== Material shown ==

* begin *

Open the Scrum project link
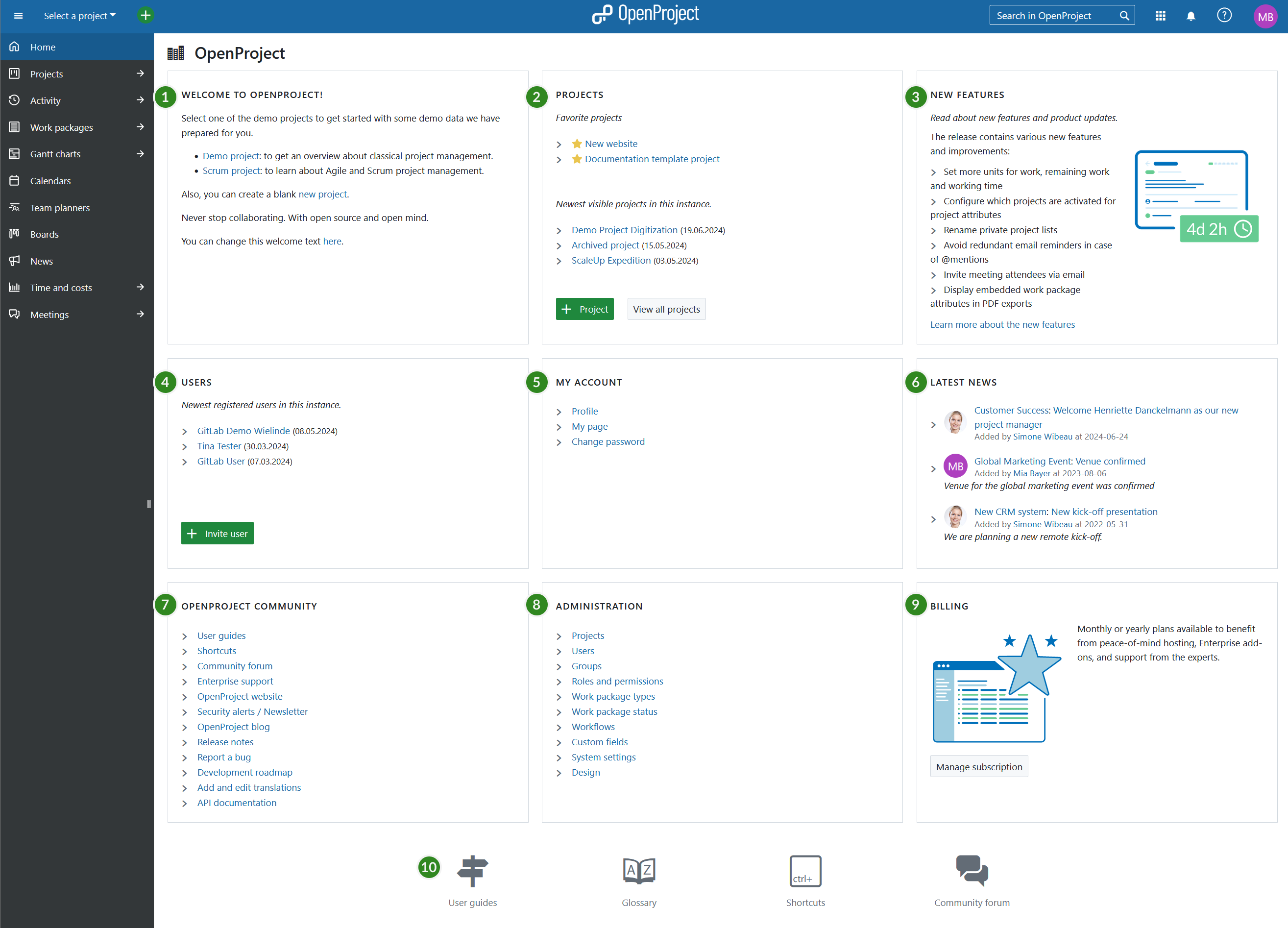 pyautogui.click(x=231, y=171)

* end *
* begin *

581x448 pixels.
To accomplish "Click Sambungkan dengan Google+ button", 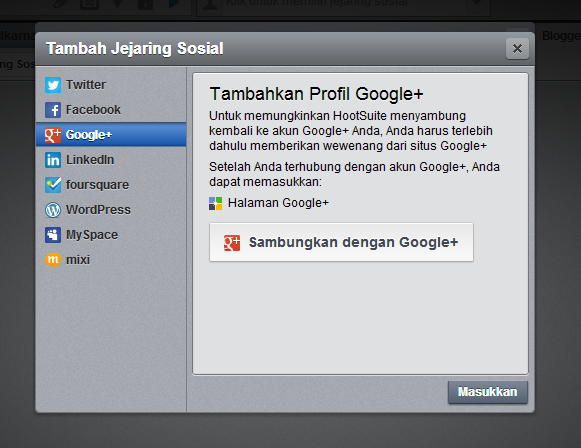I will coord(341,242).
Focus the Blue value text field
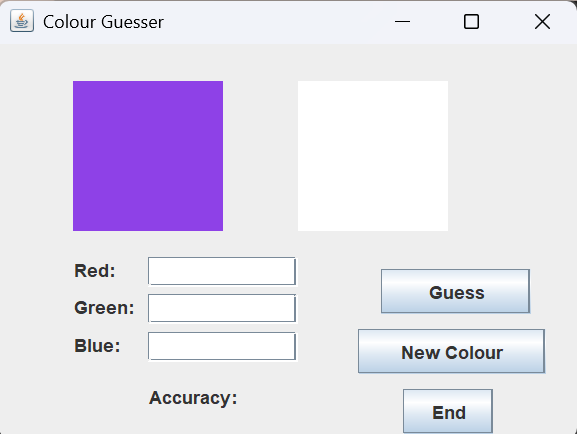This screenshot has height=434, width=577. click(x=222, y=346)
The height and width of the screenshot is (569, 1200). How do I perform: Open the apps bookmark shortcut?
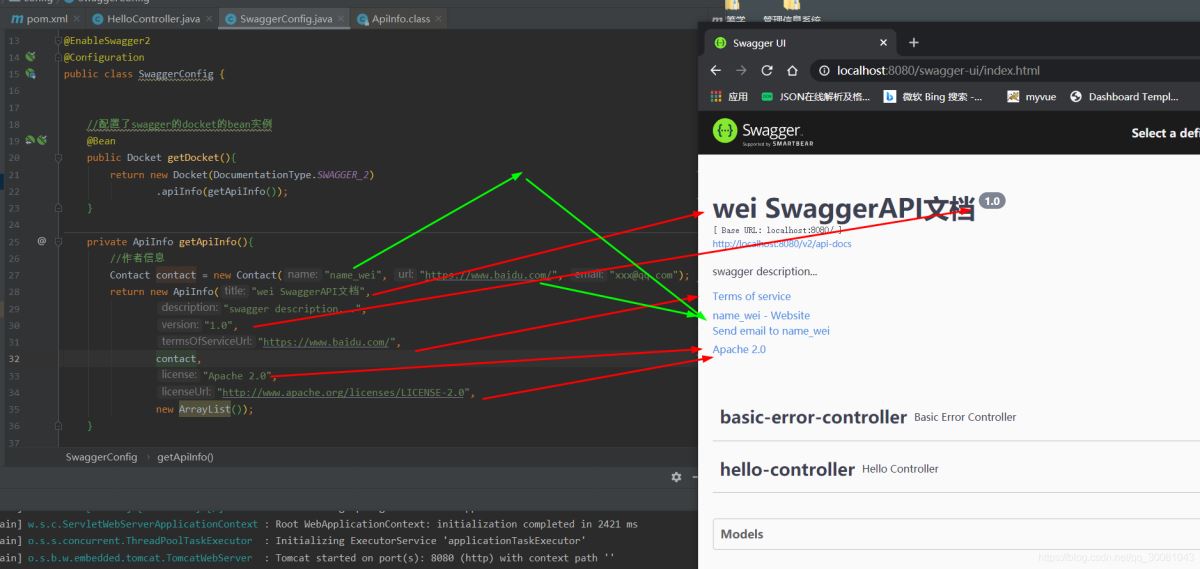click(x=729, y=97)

* end *

== Request ==
Reproduce the entries starting at the line that contains "Focus the Blue value text field" and stopping after the line that contains "click(x=729, y=97)", with "bookmark shortcut" replaced by "bookmark link" and nothing else altered. Leave the pictures out.

== Answer to the exercise ==
Focus the Blue value text field
This screenshot has height=434, width=577. click(x=222, y=346)
The height and width of the screenshot is (569, 1200). How do I perform: Open the apps bookmark link?
click(x=729, y=97)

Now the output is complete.